# Setting hives out



## drlonzo (Apr 15, 2014)

Always a treat to get started early! This week is finally going to start spring for us in WV from the looks of things. Cannot wait to get rid of this white mess on the ground and get some green back in the woods. 

Ian are you like me, so bored that just the thought of spring sets you into gear? lol


----------



## Ian (Jan 16, 2003)

Oh ya, the thought of spring has shifted gears, but not bored, this farm keeps me busy!!  
I gotta get back to finish some of my bee projects before the season starts.


----------



## drlonzo (Apr 15, 2014)

I know that feeling. I've a few of my own that's got to be finished before spring actually pops loose here.


----------



## drlonzo (Apr 15, 2014)

Ian - How long does it take you to set all those hives out into place for the spring?


----------



## Ian (Jan 16, 2003)

drlonzo said:


> Ian - How long does it take you to set all those hives out into place for the spring?


I work three long evenings, setting two or three loads per night. I use to do it all in one shot, working til dawn... but I'm not as motivated anymore LOL


----------



## Allen Martens (Jan 13, 2007)

Yep, if the weather patterns hold the bees should be out before April. Almost no snow on the fields and very little in the bush.

The bees in the wintering shed are getting antsy. Any sign of light and they are heading towards it.


----------



## beepro (Dec 31, 2012)

Ian, how do you know when it is the right time to move them outside?
Are you gauging it on the consistent outside temps or just that no more
snow is coming in mid-March/April?


----------



## BMAC (Jun 23, 2009)

Ian said:


> Oh ya, the thought of spring has shifted gears, but not bored, this farm keeps me busy!!
> I gotta get back to finish some of my bee projects before the season starts.

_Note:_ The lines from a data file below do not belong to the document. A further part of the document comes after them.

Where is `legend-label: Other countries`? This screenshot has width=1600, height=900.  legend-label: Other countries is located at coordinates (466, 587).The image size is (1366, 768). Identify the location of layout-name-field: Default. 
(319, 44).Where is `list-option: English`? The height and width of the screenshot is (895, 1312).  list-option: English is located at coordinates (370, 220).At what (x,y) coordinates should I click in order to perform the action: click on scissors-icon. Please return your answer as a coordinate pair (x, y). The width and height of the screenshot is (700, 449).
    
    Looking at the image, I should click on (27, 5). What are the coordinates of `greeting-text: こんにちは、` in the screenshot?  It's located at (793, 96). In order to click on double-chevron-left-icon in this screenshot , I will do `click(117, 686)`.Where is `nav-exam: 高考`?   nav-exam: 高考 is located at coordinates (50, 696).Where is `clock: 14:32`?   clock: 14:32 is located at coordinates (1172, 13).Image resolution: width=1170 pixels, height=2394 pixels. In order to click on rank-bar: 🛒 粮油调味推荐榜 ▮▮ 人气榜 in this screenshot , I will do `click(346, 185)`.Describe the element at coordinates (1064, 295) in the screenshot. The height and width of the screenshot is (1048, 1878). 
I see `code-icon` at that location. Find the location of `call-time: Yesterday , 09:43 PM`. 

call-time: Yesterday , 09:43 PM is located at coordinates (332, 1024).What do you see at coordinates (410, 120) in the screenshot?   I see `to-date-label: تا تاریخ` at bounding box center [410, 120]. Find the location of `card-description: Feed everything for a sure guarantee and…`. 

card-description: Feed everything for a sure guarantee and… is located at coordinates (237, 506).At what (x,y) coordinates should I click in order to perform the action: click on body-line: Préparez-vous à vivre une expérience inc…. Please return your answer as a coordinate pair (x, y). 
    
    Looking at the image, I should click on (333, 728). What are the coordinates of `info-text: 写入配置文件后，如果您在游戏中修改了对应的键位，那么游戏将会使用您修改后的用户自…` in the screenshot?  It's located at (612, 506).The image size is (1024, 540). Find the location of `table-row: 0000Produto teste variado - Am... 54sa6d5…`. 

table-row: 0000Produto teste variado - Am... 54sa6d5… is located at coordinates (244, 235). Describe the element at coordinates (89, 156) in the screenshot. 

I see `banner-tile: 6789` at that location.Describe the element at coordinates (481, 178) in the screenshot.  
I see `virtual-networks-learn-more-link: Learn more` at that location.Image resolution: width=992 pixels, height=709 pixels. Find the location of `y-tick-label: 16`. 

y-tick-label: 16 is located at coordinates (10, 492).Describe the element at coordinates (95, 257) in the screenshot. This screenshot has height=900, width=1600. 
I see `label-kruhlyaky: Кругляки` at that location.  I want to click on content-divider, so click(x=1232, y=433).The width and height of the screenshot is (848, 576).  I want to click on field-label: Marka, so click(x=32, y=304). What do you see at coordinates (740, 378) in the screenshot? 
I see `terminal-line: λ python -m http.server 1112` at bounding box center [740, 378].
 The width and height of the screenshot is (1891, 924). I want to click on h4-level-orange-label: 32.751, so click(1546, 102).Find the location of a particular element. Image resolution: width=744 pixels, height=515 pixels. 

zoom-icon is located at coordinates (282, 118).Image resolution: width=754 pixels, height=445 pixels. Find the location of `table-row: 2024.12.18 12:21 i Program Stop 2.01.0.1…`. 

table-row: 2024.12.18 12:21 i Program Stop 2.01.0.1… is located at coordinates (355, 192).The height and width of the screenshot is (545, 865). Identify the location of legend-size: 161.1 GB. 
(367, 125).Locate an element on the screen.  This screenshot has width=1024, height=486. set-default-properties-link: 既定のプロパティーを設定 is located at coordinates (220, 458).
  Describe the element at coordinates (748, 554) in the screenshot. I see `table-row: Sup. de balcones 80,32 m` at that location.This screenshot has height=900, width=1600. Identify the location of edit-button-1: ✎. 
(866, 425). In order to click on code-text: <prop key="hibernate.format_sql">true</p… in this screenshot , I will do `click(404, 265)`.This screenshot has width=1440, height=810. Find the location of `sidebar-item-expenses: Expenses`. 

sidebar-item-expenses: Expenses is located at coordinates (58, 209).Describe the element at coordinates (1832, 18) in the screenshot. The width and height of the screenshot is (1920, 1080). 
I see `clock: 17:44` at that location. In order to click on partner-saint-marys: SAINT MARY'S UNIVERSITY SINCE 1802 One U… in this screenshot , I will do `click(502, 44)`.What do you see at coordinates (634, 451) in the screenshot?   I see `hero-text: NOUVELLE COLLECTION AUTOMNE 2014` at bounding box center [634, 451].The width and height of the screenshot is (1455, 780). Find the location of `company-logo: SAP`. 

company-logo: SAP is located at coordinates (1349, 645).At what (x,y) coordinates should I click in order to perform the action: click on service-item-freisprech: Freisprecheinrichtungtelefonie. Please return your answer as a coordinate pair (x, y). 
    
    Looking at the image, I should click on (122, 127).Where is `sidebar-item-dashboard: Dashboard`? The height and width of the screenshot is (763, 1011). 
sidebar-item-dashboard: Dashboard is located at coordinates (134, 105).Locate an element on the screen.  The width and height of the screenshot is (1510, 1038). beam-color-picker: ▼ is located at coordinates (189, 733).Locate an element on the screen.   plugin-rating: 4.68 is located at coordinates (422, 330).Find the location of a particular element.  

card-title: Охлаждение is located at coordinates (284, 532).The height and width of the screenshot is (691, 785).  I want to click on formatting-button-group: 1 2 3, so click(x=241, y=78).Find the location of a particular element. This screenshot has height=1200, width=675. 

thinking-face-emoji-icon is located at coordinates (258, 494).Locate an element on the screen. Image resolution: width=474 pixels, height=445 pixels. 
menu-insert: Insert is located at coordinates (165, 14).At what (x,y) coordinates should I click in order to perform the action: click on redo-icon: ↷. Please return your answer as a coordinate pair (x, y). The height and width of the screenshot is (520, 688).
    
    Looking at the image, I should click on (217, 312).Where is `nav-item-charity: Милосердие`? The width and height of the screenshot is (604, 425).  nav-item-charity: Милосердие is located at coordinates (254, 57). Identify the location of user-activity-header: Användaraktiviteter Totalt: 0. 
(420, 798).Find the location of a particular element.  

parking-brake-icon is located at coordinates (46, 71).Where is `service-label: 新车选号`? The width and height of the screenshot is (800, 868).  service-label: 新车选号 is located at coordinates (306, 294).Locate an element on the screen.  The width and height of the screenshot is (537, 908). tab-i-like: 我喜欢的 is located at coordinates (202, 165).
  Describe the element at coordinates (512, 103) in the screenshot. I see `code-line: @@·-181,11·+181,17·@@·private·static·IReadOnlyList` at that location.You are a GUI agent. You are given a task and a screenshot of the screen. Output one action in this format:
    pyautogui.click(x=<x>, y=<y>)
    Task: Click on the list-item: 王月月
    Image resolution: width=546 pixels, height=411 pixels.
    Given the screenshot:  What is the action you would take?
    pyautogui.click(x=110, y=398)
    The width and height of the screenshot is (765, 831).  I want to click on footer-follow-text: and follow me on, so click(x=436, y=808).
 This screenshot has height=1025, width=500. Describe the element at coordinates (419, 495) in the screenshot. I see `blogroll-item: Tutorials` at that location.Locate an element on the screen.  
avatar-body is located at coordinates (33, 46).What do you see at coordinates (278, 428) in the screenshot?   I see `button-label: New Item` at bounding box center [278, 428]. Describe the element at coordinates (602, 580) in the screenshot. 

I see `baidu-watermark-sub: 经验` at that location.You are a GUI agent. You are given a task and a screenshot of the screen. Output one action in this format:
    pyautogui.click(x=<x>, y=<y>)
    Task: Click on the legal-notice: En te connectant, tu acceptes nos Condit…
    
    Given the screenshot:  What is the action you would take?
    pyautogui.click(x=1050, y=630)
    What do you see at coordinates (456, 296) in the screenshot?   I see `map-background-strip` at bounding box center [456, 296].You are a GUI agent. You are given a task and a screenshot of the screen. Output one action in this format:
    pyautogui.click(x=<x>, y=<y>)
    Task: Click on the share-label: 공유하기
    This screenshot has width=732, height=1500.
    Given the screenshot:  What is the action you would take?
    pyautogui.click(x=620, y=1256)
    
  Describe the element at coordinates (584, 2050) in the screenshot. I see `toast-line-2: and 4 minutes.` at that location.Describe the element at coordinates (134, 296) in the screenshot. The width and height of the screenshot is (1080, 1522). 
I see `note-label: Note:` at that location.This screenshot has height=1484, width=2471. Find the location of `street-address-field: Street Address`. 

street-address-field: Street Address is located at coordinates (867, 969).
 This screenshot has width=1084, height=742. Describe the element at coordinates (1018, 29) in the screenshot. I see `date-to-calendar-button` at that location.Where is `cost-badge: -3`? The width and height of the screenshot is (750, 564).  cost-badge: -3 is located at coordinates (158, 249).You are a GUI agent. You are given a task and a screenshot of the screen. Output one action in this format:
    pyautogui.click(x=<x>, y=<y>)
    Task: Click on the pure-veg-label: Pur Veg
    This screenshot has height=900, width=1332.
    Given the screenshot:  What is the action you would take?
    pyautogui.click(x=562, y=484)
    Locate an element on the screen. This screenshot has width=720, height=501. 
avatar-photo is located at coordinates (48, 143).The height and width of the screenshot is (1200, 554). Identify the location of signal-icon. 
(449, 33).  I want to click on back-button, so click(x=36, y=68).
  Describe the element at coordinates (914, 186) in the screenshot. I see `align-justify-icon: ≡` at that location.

Yep. Its time to,finish all the equipment proects and be ready for when its time.


----------



## Ian (Jan 16, 2003)

the bees tell you when it's time to move


----------



## beemandan (Dec 5, 2005)

Ian said:


> the bees tell you when it's time to move


I'm betting that is a fact. When the temps in that storage building reach a certain point....those bees better be somewhere else. Once they start flying......they're no longer only heating the cluster.


----------



## Ian (Jan 16, 2003)

The Weather Network tossed in a 16 degreeC day next Sunday... mixed in with the 4,5 and 8 degrees throughout this week. hmmm

Going to have to watch that one as the week goes, and see whats behind it.


----------



## Allen Martens (Jan 13, 2007)

Moved 330 out last night.

Forecast high for Lancaster MN (30 miles south of me) for Sunday is 67 F. Kind had me spooked.

I can live with most of the forecasts for next week except for the Environment Canada one. Hoping they are wrong.


----------



## Vance G (Jan 6, 2011)

Now those bees you are moving out, have they started brooding up? If they were all brooded up that move out could be hard on them I suppose.


----------



## Allen Martens (Jan 13, 2007)

Usually I find they don't have much brood. Get syrup into the hives as quickly as possible is key. If it stays relatively warm I made the right choice. If gets cold I maybe should of waited. However forecast is for 17 C tomorrow and I doubt I could have kept the temperatures down in the wintering shed.


----------



## Ian (Jan 16, 2003)

I have not moved yet. My refer cooled air has kept the shed at 8 degrees. I have been pressure wash 'misting' the room and lightly over the hive fronts to decrease the bearding and completely stopped the running. 
I'm planning on moving out after these forecasters make their mind up! Lol


----------



## beepro (Dec 31, 2012)

The fact is the weather man cannot predict the exact pattern. It is only a forecast subject to change.
Many factors are at play here. In the 70s many companies hired math professional to predict
the consumer spending trends and how the market will go. Many of those statical models went
out the windows because of the internet and technology change. Can you see the change too?
One thing for sure it is getting warmer everyday as we enter into April. Isn't this what happens every year.


----------



## Ian (Jan 16, 2003)

Yup , but it's not April it's middle of March


----------